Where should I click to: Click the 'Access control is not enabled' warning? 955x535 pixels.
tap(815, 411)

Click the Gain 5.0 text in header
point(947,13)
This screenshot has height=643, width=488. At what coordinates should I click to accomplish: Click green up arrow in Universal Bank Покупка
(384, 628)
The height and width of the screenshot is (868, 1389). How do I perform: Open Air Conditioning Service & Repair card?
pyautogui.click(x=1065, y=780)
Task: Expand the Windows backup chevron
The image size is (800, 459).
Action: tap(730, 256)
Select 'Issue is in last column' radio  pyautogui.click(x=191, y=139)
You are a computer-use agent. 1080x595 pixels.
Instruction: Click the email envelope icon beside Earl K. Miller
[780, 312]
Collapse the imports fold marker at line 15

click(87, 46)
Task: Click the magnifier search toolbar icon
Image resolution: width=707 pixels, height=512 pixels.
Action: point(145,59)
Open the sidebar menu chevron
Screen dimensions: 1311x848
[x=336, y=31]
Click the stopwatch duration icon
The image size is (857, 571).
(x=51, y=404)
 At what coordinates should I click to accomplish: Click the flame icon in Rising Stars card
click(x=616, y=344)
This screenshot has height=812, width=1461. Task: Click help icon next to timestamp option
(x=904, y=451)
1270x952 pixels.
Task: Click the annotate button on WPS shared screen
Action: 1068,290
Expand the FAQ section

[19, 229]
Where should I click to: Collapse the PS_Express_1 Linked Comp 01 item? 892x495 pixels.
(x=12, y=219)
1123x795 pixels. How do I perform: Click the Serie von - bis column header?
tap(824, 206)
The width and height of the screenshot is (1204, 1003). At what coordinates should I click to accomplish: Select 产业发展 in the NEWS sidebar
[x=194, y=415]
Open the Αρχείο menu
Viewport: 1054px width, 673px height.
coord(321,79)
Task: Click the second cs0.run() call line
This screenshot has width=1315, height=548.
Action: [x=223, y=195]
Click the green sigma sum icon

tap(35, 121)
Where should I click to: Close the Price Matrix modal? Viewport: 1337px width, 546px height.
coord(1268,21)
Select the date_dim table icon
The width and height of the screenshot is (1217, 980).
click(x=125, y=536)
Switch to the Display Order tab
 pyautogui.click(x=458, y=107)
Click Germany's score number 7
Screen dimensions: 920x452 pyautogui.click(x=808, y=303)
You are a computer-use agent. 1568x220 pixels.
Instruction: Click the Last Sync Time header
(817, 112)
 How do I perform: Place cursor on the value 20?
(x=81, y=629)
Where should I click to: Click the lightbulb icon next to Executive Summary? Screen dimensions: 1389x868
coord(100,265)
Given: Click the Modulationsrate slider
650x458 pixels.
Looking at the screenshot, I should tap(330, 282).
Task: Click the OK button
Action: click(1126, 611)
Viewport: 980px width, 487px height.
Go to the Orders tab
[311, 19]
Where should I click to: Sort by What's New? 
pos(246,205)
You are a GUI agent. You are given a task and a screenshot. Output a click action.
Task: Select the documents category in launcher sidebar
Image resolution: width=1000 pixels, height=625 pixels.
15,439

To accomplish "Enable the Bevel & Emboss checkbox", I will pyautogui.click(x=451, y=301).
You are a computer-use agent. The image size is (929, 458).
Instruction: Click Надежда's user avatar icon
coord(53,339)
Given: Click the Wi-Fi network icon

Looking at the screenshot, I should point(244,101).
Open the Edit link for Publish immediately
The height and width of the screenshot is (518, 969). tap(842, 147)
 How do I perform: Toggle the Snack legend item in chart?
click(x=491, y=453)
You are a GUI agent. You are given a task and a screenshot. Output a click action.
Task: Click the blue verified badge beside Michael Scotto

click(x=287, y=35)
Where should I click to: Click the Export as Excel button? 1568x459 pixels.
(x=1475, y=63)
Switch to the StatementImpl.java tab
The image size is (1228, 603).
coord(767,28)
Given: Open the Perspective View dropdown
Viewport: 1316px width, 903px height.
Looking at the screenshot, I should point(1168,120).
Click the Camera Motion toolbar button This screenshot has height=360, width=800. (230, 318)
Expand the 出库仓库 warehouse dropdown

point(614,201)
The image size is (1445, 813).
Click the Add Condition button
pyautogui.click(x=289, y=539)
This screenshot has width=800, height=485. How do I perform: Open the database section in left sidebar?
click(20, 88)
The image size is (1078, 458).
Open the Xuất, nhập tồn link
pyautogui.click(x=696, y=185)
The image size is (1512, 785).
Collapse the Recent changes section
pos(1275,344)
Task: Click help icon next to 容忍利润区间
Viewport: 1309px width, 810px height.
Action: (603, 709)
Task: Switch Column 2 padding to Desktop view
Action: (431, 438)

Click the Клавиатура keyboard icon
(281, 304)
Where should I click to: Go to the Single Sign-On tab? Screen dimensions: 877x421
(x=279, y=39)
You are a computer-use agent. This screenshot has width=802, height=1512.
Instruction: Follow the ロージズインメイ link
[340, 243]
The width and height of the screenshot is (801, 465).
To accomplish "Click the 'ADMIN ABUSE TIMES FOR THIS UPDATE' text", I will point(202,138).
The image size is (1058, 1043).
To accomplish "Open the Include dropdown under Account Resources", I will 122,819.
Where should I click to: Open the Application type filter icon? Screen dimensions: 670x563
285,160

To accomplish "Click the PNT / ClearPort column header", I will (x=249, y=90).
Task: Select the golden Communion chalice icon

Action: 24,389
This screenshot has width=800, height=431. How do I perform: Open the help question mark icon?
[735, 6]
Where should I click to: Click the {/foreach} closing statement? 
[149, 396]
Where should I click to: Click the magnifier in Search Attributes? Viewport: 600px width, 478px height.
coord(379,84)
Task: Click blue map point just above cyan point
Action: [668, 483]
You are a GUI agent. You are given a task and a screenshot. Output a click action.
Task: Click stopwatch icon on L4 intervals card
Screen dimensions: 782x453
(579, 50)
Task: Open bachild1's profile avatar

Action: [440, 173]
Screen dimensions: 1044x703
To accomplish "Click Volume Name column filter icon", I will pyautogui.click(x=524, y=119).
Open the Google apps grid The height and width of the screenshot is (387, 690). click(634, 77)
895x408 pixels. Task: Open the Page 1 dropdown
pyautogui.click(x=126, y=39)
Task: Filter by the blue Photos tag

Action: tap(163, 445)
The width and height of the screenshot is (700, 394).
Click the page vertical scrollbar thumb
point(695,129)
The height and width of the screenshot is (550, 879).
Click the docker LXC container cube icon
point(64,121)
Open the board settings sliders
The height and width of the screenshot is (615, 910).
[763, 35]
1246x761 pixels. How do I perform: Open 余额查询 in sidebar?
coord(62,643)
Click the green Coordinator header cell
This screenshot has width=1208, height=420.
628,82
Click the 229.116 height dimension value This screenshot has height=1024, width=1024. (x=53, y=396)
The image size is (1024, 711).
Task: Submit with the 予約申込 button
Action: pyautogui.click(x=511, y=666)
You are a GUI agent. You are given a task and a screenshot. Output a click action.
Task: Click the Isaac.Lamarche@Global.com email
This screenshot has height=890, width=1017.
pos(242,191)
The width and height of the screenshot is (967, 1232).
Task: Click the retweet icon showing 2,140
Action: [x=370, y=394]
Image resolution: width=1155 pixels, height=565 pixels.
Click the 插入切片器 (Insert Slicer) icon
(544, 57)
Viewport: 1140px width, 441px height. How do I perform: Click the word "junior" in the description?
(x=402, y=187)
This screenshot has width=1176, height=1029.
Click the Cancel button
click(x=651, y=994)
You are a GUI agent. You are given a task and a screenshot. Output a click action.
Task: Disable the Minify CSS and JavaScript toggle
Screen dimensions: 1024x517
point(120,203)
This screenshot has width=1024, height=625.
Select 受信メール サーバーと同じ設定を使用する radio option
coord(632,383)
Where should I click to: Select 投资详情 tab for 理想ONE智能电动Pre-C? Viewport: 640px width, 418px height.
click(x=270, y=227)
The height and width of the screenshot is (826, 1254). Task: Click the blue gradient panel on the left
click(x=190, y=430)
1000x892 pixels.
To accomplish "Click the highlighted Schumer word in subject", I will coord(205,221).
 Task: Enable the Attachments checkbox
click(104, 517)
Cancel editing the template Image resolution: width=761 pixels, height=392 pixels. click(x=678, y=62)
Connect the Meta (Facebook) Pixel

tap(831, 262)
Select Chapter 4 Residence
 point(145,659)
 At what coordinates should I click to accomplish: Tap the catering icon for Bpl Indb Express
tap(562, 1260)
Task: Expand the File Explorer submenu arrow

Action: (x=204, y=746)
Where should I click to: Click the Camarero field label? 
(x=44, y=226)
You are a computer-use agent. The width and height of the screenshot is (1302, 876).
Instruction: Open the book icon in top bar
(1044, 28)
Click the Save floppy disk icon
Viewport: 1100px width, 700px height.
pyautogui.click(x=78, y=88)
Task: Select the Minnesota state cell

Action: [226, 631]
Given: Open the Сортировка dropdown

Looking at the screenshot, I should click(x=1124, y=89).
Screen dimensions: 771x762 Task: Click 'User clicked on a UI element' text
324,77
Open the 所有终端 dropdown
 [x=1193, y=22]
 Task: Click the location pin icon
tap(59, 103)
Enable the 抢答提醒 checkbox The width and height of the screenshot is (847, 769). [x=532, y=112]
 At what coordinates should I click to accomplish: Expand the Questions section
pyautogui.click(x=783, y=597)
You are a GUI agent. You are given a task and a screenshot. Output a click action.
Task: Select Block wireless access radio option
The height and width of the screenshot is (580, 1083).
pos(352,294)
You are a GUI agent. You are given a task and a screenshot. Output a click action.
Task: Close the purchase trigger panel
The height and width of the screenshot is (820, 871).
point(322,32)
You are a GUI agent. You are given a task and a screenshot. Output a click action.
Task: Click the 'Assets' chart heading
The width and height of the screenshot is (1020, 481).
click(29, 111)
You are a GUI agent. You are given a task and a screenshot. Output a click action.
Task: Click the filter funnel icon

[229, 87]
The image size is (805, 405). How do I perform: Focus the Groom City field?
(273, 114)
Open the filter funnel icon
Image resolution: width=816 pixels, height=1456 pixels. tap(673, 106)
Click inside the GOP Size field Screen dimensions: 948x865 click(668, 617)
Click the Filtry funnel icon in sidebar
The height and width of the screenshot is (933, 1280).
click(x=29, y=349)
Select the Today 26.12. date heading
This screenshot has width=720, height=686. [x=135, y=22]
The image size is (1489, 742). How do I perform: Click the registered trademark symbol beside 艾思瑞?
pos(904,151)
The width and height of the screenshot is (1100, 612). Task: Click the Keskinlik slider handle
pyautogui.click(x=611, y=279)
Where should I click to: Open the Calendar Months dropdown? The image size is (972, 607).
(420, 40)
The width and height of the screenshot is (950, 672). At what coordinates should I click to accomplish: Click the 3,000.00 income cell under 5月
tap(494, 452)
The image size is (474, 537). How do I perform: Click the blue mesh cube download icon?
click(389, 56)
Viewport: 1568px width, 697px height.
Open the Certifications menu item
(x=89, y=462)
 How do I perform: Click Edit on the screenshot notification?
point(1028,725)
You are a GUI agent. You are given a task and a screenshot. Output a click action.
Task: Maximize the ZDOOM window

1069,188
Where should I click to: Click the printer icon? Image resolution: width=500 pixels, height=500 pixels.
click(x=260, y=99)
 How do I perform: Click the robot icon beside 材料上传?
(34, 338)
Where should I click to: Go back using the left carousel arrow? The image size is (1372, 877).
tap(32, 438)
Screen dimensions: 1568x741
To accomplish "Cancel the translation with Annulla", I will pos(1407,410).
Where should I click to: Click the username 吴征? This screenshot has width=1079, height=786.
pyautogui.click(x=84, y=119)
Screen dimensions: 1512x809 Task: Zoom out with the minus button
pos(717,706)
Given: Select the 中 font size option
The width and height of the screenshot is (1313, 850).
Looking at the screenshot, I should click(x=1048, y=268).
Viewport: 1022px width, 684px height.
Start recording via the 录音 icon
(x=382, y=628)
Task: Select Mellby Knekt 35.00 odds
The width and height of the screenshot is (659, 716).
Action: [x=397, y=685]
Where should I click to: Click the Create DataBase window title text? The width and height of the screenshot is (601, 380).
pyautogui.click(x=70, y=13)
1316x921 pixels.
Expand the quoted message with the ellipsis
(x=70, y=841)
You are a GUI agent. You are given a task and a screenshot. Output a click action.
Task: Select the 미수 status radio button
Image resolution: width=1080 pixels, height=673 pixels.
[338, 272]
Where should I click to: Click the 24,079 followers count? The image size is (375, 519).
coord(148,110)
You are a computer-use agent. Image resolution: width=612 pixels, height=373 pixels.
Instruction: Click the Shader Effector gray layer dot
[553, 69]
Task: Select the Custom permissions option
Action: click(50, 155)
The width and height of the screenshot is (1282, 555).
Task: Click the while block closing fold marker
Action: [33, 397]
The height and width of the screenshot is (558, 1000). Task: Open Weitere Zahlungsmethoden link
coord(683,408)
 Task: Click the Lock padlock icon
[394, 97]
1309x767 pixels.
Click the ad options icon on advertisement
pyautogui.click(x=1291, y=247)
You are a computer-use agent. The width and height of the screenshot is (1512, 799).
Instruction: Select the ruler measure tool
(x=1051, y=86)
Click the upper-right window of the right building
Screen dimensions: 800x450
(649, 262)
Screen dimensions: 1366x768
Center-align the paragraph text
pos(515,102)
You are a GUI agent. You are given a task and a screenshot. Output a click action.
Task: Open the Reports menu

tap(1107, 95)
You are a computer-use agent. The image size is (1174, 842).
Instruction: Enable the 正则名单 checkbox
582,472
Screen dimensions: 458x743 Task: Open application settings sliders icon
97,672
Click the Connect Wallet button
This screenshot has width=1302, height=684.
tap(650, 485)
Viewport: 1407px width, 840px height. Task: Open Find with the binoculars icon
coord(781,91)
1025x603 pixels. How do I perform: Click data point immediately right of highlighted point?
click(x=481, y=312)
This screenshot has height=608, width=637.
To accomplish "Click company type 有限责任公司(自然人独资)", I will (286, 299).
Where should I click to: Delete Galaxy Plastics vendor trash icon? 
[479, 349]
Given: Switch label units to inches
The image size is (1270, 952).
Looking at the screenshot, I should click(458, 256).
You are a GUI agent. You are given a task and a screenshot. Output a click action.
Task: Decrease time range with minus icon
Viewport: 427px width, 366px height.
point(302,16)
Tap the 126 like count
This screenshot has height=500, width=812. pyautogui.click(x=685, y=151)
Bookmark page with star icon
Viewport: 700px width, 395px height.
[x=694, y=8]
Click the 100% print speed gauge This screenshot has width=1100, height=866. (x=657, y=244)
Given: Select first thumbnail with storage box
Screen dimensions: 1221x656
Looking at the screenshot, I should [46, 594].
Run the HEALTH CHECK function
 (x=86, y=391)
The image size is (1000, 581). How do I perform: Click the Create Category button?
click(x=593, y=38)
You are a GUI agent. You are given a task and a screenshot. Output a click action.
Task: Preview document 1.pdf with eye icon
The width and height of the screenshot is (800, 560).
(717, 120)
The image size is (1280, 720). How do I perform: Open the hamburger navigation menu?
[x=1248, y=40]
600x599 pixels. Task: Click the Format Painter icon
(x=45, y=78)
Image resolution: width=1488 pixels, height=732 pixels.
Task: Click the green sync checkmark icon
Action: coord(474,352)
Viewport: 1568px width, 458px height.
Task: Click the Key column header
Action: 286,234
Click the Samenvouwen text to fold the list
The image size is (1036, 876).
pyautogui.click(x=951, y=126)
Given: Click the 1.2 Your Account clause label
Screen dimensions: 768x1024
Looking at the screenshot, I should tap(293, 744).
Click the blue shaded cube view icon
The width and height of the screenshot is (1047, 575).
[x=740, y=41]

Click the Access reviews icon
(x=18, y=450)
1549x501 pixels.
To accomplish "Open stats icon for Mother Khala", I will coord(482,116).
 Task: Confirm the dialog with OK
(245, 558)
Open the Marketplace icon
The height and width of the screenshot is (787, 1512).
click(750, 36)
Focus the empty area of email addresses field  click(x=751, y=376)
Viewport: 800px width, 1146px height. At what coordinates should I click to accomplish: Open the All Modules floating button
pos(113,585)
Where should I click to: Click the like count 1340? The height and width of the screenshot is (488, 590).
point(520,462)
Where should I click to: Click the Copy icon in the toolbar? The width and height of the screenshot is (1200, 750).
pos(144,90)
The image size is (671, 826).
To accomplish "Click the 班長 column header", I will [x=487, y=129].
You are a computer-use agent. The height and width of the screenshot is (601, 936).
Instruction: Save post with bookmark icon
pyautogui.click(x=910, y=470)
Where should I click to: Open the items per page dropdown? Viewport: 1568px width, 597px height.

- - -

## [Your task]
Your task is to quote, without any alteration, the lines running from the top of the records to the line that holds "Task: Expand the Windows backup chevron", both included.

## [Reply to the task]
Where should I click to: Click the 'Access control is not enabled' warning? 955x535 pixels.
tap(815, 411)

Click the Gain 5.0 text in header
point(947,13)
This screenshot has height=643, width=488. At what coordinates should I click to accomplish: Click green up arrow in Universal Bank Покупка
(384, 628)
The height and width of the screenshot is (868, 1389). How do I perform: Open Air Conditioning Service & Repair card?
pyautogui.click(x=1065, y=780)
Task: Expand the Windows backup chevron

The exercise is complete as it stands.